Doch die Organisation erdölexportierender Länder (Opec) habe damals auch einen sehr viel grösseren Marktanteil gehabt, erklärt Andreas Goldthau. Sie förderte seinerzeit 55 Prozent des Welt-Ölbedarfs. Russland dagegen liefert heute 5 Prozent auf den Ölmarkt. Sollte Russland also durch Sanktionen oder einen Lieferstopp effektiv ausfallen, so wären die Auswirkungen auf die Weltwirtschaft nach Einschätzung des Experten wohl kleiner als in den 1970er-Jahren.
Fünf Millionen Barrel, das ersetzt man nicht so einfach.

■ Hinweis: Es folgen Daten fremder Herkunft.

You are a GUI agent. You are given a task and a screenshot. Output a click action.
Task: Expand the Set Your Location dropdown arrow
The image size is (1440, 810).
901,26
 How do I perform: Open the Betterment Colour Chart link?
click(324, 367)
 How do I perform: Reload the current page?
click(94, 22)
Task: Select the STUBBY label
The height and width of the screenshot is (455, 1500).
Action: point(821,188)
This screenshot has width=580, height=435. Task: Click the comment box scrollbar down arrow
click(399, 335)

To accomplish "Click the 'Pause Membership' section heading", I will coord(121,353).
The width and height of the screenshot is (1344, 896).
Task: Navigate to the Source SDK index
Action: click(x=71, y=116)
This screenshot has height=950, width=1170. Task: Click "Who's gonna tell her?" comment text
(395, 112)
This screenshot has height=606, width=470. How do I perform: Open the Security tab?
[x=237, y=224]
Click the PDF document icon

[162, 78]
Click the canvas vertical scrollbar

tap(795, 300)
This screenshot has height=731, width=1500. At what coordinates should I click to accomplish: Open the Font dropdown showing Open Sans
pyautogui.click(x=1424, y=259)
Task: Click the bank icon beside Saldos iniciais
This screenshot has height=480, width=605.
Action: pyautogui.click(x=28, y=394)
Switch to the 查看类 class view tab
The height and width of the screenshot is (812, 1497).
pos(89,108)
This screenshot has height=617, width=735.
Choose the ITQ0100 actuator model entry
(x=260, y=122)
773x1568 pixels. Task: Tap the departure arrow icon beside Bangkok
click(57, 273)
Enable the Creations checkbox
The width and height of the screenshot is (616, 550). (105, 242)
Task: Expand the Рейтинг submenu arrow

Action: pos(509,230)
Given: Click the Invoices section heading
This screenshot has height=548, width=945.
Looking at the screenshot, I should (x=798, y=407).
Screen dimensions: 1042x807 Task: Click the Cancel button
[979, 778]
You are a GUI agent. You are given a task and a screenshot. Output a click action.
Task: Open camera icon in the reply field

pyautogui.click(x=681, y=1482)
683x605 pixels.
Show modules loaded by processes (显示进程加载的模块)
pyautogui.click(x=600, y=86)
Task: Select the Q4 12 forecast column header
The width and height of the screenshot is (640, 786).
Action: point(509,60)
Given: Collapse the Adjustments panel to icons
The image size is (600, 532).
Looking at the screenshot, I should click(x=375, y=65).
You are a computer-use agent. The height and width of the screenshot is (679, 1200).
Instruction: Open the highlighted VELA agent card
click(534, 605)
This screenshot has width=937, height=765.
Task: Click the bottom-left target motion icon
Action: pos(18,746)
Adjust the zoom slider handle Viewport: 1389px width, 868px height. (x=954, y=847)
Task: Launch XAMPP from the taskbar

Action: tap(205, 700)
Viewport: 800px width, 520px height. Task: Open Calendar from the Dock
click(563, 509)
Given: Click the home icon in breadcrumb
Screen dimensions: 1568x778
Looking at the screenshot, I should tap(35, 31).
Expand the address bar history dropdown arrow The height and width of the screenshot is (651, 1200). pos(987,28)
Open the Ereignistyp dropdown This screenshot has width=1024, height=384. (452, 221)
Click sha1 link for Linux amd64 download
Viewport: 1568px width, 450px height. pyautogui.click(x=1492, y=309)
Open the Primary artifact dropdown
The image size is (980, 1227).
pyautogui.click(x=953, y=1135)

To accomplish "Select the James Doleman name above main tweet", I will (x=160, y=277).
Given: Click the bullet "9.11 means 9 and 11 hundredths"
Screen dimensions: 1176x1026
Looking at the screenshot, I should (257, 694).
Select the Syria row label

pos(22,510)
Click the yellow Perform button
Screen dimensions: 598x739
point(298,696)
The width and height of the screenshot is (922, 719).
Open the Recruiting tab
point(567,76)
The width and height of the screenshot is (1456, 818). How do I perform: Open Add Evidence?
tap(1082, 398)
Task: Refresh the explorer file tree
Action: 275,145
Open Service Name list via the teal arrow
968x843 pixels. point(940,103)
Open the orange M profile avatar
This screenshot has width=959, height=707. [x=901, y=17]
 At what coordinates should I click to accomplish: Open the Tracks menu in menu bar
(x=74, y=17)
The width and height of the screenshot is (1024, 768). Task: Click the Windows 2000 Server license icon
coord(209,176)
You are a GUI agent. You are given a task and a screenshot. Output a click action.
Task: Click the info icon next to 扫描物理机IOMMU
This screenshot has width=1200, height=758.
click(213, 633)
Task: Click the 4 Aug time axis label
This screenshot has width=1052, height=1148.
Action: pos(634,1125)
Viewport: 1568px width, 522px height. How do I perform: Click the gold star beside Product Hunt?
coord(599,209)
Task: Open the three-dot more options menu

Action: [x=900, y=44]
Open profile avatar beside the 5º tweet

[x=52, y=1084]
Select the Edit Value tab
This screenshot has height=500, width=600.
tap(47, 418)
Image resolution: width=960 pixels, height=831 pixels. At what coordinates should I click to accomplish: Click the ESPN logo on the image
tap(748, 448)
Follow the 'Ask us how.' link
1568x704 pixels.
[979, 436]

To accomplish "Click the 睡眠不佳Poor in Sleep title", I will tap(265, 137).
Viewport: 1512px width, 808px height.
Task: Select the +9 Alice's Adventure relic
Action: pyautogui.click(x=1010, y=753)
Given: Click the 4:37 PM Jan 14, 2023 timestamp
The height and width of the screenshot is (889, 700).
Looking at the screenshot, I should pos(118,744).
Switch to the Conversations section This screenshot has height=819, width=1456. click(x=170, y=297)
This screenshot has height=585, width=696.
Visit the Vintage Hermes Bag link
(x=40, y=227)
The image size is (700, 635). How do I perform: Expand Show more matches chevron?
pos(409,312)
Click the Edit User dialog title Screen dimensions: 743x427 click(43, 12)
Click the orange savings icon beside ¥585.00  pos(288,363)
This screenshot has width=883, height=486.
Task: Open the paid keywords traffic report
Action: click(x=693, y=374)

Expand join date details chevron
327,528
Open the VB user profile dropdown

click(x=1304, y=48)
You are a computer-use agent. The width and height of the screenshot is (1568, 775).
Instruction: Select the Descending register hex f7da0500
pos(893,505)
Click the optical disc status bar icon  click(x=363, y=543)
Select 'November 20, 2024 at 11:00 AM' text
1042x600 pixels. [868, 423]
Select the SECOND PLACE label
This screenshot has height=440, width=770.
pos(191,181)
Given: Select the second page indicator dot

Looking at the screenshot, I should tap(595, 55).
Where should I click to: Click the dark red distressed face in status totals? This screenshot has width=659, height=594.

Dennoch müssten heute mehrere Öl-produzierende Staaten zusammenspannen, um das Exportvolumen von täglich fünf Millionen Fass russischen Öls zu ersetzen. «Fünf Millionen Barrel, das ersetzt man nicht so einfach», gibt Goldthau zu bedenken. «Diese Tatsache wird sich natürlich stark auf den Ölpreis auswirken.» Der Ölpreis könnte von 140 US-Dollar pro Fass durchaus noch weiter ansteigen, so der Professor für Energie und Nachhaltigkeit.
Doch ein höherer Ölpreis – das zeige der Rückblick – habe nicht nur negative Folgen: Man habe nach 1973 damit begonnen, sich mehr Gedanken über den Einsatz des kostbaren Stoffs zu machen. «Die Energieeffizienz wurde stark erhöht», sagt Andreas Goldthau. «Wir produzieren heute, verglichen mit 1973, mit etwa der Hälfte an Öl dasselbe Inlandsprodukt.»
Und noch ein Punkt hat sich verändert: Heute sei klar, dass das fossile Zeitalter zu Ende gehe. Auch die Schweiz hat schon vor dem Ukraine-Krieg für die nächsten Jahre 16 Milliarden Franken Fördergelder bereitgestellt. Die aktuellen Debatten dürften den Abschied vom Öl noch beschleunigen. «Wenn nicht jetzt, wann dann», betont Goldthau.